The Pew Report highlights a trend that has long been developing in American religion not a sign of health or a sign of sickness, but a fact that Jews, like others, have recognized as a challenge to long-held assumptions.
For several years in succession, I concluded a freshman lecture course on religion at Stanford University with an informal poll of the students enrolled. The final question asked for a show of hands on whether the students felt some obligation to their families to carry on the religious traditions in which they had been raised or regarded this as a purely personal choice that was entirely up to them. The latter, of course, won overwhelmingly a mere handful of the hundred-plus students in the room indicated any responsibility to family. They were generally of Asian ancestry.
Voluntarism, autonomy, that "sovereign self"these are the rules of the game. As an informant told sociologist Steven M. Cohen and me when we interviewed American Jews on these and other questions in the late 1990s, "If you want to be involved in something that's very dear to your heart, that's fine, but don't sit there and tell me about something that is clearly an option in life, that I have to be doing it, and I should be doing it, because I am Jewish." If he doesn't like it, he will not choose it. If he changes his mind about it, he will leave.
This means that Jewish institutions have to provide reasons for observance on many levels at every stage to every participant; they must make accommodation for the widespread conviction that what Jews for centuries had regarded as obligatory and many of us still do regard it that way is "an option in life." What is more, we must contend with the view that what has long been seen as a responsibility of a community, a tradition, is entirely an individual matter of concern to the individual alone. We must also contend with the fact overwhelmingly evident in my polls of my students that many are now raised in multiple traditions, or in none. “What shall I do," one student asked me poignantly. "Choose a tradition at random?"
No tradition or community can long survive rampant individualism unless it proves so attractive, so compelling, so enriching, that individuals who had walked through its door proclaiming their autonomy get caught up in genuine community and undertake responsibilities as a result that they would previously have rejected. Many synagogues, schools, camps, and other Jewish organizations have successfully persuaded Jews, one by one, to do precisely that. It is no small part of our job at The Jewish Theological Seminary training ground for Jewish educators of all denominations and for clergy identified with the Conservative Movement in Judaism to educate Jewish leaders who are able to cope with this challenge and know how to turn it from a problem to an advantage. Commitment generated voluntarily may prove more long-lasting and fervent than commitment won as a matter of course.

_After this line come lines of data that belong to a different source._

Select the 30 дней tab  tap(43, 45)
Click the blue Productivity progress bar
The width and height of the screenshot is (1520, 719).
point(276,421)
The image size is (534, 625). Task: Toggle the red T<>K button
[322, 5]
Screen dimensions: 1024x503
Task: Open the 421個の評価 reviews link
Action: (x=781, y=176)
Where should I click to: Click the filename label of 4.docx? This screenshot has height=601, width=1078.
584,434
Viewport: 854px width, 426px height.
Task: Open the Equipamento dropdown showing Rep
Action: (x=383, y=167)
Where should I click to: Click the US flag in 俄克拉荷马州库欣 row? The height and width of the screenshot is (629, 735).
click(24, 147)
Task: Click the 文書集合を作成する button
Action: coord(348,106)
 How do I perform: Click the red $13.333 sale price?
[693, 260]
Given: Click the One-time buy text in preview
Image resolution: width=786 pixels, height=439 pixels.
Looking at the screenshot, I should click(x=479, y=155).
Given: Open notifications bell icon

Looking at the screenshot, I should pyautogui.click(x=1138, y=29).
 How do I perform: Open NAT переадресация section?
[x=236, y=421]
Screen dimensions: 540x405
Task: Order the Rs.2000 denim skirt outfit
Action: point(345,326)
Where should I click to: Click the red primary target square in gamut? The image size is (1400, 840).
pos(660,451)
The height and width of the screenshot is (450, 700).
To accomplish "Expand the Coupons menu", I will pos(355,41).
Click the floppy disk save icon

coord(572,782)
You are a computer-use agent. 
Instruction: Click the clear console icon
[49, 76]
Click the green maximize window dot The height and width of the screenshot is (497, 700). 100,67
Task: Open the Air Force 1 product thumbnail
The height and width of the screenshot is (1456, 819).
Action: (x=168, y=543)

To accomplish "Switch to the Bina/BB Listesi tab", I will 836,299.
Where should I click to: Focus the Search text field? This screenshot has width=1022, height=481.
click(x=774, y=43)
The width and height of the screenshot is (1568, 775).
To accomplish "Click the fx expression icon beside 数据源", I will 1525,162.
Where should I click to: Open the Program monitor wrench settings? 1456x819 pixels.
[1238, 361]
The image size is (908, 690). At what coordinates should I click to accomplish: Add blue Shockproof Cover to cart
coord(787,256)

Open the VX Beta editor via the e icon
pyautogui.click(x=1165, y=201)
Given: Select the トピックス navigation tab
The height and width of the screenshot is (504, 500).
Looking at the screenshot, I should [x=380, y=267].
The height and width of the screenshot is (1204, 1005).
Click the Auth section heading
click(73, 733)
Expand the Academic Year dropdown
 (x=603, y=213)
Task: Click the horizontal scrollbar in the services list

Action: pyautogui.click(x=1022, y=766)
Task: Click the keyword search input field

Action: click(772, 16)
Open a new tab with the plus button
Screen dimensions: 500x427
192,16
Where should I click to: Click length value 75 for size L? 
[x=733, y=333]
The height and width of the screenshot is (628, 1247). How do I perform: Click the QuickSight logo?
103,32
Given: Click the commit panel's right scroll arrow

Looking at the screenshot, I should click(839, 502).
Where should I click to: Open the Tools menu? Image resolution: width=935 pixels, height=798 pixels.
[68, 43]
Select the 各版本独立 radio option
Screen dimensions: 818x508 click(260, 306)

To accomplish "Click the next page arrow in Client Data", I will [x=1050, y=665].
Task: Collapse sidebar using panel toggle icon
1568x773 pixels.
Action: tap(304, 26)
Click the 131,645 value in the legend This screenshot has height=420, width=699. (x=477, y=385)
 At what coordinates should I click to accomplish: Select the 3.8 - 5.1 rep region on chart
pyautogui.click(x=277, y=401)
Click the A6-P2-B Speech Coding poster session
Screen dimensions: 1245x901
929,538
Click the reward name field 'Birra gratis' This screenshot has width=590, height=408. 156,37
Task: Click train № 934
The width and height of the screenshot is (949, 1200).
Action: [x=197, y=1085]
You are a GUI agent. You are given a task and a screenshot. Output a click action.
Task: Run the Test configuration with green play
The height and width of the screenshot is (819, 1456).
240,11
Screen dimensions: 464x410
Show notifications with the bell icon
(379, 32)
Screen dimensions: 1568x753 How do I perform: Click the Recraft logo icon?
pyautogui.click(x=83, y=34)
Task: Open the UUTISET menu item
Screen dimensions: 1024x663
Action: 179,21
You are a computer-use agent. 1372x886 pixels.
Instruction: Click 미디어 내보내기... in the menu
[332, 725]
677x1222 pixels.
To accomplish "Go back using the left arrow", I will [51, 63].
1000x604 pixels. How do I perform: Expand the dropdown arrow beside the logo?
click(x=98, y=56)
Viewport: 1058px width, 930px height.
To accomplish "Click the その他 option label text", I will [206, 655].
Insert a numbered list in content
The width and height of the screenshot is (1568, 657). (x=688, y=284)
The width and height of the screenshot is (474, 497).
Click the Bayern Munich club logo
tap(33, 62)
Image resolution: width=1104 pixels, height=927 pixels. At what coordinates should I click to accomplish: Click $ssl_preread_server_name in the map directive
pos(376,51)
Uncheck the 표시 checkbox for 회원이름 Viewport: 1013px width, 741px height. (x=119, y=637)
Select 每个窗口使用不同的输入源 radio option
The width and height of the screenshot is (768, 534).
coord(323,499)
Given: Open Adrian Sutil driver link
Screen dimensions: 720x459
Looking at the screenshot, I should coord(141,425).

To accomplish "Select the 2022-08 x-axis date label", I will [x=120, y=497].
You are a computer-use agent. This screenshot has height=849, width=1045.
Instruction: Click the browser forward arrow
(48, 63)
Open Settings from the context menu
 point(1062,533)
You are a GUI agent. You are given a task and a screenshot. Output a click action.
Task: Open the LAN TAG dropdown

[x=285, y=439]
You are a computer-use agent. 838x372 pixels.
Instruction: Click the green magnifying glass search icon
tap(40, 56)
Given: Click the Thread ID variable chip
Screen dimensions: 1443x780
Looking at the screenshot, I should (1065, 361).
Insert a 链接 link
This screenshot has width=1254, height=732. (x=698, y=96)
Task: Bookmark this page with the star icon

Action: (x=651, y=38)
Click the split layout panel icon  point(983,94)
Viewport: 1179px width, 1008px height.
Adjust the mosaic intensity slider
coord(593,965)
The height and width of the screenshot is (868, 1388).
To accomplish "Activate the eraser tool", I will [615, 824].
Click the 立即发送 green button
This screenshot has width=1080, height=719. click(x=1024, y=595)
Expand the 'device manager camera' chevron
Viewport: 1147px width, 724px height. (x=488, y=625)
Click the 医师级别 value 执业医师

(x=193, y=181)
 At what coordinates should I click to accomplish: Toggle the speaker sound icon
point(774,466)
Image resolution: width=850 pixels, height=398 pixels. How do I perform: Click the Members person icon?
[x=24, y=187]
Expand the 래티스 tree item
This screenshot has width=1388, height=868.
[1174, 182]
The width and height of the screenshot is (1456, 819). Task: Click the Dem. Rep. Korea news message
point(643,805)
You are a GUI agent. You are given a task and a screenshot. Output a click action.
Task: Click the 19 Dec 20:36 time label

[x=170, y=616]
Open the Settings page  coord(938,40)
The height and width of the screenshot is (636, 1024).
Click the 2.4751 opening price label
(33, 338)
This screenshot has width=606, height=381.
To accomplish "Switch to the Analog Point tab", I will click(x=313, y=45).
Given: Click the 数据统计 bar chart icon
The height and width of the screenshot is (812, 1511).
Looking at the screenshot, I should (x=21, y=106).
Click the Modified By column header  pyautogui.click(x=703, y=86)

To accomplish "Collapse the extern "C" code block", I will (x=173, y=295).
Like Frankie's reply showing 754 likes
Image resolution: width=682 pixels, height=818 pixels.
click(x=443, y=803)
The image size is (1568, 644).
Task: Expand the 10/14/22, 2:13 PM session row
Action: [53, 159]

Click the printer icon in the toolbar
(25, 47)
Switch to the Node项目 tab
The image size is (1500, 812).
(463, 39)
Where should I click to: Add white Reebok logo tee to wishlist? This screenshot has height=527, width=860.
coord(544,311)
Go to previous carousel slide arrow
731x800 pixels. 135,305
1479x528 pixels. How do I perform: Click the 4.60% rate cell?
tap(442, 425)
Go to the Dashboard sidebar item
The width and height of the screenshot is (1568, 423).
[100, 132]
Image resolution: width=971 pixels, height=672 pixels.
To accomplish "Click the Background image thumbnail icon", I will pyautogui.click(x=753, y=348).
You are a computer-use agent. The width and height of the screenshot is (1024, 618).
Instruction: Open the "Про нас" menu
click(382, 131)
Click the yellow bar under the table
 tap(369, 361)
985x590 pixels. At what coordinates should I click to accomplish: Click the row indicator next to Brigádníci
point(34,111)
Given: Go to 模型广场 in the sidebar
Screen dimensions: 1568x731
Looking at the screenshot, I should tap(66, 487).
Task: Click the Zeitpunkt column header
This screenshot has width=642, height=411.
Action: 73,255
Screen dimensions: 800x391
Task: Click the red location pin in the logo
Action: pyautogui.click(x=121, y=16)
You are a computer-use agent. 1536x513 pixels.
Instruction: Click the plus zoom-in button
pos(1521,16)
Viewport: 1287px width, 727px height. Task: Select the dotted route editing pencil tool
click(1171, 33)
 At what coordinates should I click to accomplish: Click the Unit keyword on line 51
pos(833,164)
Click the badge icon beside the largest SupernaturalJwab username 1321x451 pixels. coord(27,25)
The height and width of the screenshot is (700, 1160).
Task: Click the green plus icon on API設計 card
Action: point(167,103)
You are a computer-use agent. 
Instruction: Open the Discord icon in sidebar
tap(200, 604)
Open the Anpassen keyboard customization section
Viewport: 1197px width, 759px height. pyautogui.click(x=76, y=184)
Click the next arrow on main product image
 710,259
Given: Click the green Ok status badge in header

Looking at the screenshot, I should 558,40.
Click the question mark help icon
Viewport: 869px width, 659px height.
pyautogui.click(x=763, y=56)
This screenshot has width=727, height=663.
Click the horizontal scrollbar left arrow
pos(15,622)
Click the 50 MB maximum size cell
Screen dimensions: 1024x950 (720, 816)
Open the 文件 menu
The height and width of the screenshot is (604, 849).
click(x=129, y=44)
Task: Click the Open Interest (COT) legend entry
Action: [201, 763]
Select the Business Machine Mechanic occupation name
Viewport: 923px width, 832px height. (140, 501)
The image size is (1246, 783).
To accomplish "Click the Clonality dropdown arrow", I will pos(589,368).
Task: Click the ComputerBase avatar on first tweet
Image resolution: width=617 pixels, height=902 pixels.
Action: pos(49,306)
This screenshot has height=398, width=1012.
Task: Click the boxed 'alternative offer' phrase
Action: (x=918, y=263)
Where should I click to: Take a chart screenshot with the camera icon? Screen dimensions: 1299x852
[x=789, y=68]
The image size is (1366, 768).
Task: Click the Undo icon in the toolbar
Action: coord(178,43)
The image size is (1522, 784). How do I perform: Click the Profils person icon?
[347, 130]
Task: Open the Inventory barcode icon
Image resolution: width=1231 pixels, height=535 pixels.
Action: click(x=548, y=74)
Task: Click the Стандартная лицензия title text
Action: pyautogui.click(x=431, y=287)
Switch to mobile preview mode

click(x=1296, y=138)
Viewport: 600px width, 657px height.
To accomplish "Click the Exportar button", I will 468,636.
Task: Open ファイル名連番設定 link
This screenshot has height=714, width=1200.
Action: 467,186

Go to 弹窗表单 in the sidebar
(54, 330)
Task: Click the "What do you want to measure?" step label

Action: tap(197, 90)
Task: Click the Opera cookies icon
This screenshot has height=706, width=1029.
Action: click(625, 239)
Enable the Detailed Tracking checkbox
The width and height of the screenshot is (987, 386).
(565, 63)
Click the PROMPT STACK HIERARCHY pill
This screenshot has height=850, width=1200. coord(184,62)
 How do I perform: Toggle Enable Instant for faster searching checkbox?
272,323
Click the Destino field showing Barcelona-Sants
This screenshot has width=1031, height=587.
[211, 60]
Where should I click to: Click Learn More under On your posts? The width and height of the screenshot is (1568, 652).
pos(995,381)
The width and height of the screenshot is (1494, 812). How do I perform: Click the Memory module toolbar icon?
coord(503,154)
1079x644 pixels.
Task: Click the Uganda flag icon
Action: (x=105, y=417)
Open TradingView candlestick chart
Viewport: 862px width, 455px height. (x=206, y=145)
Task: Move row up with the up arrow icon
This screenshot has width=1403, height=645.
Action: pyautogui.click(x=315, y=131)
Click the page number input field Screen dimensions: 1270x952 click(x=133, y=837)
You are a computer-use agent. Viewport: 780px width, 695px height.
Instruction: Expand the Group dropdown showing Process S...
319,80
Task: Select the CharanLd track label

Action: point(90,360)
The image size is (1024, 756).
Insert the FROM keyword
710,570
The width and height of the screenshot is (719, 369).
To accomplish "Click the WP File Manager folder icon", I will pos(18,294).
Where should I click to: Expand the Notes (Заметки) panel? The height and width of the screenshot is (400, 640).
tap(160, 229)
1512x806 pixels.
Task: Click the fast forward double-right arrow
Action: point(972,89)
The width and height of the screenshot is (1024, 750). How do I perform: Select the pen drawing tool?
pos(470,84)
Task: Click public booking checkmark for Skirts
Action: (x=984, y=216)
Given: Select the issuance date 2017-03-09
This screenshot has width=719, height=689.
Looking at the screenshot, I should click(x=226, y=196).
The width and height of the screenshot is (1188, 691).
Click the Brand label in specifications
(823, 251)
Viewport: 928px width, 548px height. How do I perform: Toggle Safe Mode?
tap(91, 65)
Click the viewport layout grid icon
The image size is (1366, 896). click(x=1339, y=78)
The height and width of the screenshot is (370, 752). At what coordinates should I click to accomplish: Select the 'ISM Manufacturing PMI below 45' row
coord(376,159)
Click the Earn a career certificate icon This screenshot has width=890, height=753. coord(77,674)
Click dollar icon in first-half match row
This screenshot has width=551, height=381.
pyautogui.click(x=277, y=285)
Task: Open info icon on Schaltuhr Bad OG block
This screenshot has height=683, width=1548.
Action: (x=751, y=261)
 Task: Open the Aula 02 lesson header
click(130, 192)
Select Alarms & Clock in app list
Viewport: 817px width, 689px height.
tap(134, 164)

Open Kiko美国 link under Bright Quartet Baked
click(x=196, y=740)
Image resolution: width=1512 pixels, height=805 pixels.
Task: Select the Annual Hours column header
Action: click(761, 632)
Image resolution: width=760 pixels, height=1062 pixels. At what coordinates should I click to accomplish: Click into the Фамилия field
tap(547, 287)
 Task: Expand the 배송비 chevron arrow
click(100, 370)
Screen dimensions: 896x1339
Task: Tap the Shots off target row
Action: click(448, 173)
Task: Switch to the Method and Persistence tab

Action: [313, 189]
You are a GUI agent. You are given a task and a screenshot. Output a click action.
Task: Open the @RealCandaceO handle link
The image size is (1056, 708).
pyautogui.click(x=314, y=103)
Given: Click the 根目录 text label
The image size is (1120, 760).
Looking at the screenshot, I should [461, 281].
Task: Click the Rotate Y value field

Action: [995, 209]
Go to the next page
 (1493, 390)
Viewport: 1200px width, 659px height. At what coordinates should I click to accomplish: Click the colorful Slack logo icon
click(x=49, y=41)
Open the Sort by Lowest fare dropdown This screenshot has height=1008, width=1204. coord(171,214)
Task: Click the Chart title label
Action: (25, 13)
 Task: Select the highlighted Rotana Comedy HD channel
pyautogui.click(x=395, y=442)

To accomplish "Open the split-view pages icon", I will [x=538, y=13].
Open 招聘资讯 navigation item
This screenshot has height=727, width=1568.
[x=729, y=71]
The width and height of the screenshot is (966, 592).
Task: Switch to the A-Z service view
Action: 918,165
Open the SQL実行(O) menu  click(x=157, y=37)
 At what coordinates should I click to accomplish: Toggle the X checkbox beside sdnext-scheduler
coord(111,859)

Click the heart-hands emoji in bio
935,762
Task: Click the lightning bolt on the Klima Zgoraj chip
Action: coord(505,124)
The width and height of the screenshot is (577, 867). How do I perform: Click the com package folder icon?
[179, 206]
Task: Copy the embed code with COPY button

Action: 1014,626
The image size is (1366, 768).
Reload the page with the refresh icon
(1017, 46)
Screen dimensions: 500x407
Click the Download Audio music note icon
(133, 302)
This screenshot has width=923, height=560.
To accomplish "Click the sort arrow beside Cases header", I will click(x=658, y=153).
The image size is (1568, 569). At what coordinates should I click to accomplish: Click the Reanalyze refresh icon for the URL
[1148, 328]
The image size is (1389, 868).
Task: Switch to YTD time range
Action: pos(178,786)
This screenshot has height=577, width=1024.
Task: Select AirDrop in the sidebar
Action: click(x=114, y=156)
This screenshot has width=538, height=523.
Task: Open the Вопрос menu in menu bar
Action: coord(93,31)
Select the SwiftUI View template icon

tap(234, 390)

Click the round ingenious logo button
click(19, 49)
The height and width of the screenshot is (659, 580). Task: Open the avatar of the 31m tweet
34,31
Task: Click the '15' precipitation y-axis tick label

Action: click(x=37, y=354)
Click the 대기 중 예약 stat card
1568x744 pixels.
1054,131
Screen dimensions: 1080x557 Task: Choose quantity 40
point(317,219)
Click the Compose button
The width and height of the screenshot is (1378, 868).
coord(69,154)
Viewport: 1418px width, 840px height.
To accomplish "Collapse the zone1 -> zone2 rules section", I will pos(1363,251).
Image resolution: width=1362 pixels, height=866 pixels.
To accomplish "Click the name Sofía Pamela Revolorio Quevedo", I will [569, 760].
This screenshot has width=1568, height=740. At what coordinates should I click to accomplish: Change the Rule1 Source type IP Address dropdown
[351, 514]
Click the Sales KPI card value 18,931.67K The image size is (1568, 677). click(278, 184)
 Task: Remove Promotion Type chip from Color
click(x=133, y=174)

Community offers gifts that individuals acting alone cannot imagine. The diversity and pluralism of America offer opportunities for faith and spirit that are unprecedented. This is not a time to bemoan the loss of the certainties that religion once took for granted, but to embrace the new reality with both hands and offer the sort of meaning and community that this generation of Americans, like countless human beings in many cultures, have regarded as an offer they cannot refuse.